Big Data, Small Governance: Why Federated Data Strategies Will Win

Firms have invested millions of dollars in centralized data infrastructure, but most of these investments result in bureaucracy, hindering growth, stifling innovation and increasing costs while doing little to solve the problem, says TABB's Larry Tabb.

The financial market industry doesn’t sell socks, computers or dishwashers. Instead, we sell the intangible: hope, dreams and fear.

Working as we do in an industry focused on the intangible, we quantify our goals, progress and risks with data – in fact, lots of it, surrounding ourselves at times with an overwhelming amount of data about our investments, positions, risks and opportunities.

We also interrogate that data: How much can we make? What’s our downside? How much risk are we exposed to? What happens if we’re right? And, more important, what if we’re wrong?  

Because our world revolves around data, you would think that our data infrastructures are robust. But unfortunately, they’re not nearly as robust as you’d think, or for that matter, as regulators require.

Most firms -- from banks to brokers, investors, hedge funds and custodians -- have a rather difficult time managing their data. While those firms that invest in a single geography, asset class or product do have an easier time, firms investing across all three dimensions are lucky if they can even reconcile their assets, not to mention their counterparties, issuer risk and the market risk they’ve underwritten.

Rows:
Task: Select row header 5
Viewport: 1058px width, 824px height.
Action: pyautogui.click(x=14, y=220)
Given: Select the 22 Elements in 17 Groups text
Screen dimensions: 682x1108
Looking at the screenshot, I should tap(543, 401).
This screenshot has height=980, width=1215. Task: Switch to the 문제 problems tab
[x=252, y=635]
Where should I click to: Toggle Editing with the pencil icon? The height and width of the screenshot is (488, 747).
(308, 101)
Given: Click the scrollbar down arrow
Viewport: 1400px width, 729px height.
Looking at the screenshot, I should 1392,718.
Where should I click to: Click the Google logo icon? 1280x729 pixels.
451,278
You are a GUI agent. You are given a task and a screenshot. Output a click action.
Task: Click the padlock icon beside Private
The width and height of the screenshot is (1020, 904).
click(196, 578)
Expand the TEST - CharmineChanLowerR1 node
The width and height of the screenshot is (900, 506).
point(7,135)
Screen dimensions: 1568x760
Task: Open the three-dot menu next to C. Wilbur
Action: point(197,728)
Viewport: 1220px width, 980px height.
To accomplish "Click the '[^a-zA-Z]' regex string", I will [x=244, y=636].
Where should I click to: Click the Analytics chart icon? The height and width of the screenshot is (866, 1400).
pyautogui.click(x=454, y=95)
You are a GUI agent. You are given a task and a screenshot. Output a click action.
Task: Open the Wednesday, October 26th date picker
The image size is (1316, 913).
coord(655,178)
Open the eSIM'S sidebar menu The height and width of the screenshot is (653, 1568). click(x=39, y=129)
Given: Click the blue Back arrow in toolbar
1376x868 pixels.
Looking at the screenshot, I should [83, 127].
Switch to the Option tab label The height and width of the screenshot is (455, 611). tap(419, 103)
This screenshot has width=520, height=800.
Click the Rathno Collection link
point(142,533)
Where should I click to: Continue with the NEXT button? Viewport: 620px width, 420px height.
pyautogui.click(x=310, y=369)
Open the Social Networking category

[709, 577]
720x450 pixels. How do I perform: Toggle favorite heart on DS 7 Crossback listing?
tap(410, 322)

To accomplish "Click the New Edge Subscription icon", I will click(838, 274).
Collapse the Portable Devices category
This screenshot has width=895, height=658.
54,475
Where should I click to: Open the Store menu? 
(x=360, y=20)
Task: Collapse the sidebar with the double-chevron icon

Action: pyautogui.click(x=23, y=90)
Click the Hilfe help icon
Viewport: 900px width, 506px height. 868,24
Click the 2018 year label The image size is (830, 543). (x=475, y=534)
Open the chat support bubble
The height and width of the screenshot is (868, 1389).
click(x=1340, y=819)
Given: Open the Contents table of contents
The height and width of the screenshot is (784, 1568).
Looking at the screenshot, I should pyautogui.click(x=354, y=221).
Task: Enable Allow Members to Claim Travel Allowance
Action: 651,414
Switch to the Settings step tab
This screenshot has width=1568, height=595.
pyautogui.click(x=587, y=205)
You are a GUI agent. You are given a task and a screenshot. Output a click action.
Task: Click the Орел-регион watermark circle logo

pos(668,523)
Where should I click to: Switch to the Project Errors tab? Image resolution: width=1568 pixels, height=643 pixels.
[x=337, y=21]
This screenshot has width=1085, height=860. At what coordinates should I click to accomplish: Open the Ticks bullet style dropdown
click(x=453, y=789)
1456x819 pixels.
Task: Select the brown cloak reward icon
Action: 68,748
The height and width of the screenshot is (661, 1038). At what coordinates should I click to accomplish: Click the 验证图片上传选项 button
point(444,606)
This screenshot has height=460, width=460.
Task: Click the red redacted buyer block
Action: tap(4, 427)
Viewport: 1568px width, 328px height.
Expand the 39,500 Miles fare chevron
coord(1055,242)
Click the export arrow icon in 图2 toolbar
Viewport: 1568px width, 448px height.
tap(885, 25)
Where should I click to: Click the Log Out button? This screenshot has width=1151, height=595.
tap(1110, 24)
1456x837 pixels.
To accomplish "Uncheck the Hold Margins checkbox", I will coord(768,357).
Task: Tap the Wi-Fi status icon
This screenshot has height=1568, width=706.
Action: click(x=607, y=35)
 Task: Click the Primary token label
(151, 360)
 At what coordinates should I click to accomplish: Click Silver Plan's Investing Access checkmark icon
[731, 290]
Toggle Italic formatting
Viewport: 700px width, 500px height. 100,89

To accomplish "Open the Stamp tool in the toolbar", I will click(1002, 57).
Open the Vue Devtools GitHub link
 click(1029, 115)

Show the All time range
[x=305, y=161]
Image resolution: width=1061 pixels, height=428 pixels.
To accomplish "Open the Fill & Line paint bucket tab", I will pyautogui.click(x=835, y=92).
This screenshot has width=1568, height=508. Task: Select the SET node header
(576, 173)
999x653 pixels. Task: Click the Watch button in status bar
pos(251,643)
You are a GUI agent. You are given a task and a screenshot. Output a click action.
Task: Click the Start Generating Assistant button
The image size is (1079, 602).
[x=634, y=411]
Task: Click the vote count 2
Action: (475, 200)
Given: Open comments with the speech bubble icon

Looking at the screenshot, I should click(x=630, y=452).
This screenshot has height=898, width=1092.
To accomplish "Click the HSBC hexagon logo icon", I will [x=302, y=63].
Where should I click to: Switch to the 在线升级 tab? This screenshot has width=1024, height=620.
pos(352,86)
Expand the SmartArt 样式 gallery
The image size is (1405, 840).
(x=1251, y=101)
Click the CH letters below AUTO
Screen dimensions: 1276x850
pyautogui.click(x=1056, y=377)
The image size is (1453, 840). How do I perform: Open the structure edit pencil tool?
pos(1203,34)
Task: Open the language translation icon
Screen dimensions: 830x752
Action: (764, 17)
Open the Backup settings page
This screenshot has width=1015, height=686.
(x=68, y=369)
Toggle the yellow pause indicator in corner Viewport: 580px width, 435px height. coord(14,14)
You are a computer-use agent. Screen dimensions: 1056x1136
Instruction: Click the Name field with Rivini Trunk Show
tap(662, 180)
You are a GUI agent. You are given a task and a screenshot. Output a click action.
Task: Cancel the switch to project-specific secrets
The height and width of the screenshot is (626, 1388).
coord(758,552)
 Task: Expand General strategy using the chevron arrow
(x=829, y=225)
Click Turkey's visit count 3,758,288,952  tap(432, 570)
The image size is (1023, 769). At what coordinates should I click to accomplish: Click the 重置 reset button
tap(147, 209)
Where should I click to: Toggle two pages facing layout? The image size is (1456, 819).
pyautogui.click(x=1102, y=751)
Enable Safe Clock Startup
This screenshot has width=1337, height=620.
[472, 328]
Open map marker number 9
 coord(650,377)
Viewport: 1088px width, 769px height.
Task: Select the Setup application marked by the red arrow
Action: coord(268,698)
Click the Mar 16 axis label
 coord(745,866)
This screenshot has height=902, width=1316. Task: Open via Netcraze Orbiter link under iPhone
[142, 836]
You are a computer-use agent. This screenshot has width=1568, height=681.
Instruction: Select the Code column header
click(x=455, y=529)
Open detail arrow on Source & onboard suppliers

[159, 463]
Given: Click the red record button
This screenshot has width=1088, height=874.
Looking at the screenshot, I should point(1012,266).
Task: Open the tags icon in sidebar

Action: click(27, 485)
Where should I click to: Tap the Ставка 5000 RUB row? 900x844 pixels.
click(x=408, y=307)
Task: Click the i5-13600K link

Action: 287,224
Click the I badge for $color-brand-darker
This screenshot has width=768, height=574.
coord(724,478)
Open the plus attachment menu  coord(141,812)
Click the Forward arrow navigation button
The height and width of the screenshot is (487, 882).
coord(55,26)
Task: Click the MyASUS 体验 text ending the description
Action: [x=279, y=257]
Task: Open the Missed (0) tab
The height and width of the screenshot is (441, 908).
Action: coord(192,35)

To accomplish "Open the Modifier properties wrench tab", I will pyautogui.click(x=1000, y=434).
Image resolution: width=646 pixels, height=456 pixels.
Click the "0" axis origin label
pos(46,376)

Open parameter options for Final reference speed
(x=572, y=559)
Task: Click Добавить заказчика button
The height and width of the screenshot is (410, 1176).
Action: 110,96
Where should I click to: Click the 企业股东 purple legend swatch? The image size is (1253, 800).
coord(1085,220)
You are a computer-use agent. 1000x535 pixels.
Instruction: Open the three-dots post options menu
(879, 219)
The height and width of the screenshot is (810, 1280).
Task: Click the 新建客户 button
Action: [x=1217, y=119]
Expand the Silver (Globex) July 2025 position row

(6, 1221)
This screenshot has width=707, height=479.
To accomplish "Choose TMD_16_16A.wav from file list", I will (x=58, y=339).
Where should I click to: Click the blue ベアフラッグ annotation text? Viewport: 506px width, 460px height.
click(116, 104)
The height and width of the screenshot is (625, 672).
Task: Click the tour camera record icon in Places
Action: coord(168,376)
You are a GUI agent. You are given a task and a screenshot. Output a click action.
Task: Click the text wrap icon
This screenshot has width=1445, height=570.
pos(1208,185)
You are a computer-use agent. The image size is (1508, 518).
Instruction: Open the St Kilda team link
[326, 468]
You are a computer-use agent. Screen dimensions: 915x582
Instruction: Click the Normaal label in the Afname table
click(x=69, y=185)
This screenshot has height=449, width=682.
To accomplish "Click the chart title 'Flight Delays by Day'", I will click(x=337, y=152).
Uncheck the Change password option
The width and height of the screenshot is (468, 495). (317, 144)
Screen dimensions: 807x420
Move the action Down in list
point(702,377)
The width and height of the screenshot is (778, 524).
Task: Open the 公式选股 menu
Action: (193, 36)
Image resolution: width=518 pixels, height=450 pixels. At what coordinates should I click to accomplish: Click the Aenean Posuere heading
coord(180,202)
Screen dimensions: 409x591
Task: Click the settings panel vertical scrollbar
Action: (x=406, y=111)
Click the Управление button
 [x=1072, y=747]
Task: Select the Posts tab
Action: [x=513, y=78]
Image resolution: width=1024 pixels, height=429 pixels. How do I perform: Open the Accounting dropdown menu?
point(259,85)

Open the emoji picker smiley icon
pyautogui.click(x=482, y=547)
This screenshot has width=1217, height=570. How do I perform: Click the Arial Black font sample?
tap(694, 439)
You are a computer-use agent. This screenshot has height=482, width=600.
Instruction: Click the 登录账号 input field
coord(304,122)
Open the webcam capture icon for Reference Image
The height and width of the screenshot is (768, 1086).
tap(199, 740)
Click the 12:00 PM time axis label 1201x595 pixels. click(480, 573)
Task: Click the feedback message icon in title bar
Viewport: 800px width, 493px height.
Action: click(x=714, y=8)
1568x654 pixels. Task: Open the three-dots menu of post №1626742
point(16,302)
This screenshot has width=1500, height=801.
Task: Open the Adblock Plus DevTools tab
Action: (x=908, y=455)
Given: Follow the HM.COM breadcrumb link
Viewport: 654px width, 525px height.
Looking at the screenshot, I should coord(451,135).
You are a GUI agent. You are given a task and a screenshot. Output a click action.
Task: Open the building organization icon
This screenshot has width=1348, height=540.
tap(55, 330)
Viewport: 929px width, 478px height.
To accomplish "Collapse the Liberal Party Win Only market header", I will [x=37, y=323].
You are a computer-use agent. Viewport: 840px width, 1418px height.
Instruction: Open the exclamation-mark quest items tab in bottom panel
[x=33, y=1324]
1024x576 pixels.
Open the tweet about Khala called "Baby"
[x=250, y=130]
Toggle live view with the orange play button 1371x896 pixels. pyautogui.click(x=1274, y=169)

Stated exercise 1: Put this sentence from the article on federated data strategies into Spanish: "The financial market industry doesn’t sell socks, computers or dishwashers."
Stated exercise 2: From the article on federated data strategies, print the passage starting at "Working as we" and ending at "if we’re wrong?".
The entries are separate material and have no connection to the article on federated data strategies.

Finished answer 1: La industria de los mercados financieros no vende calcetines, computadoras ni lavavajillas.

Finished answer 2:
Working as we do in an industry focused on the intangible, we quantify our goals, progress and risks with data – in fact, lots of it, surrounding ourselves at times with an overwhelming amount of data about our investments, positions, risks and opportunities.

We also interrogate that data: How much can we make? What’s our downside? How much risk are we exposed to? What happens if we’re right? And, more important, what if we’re wrong?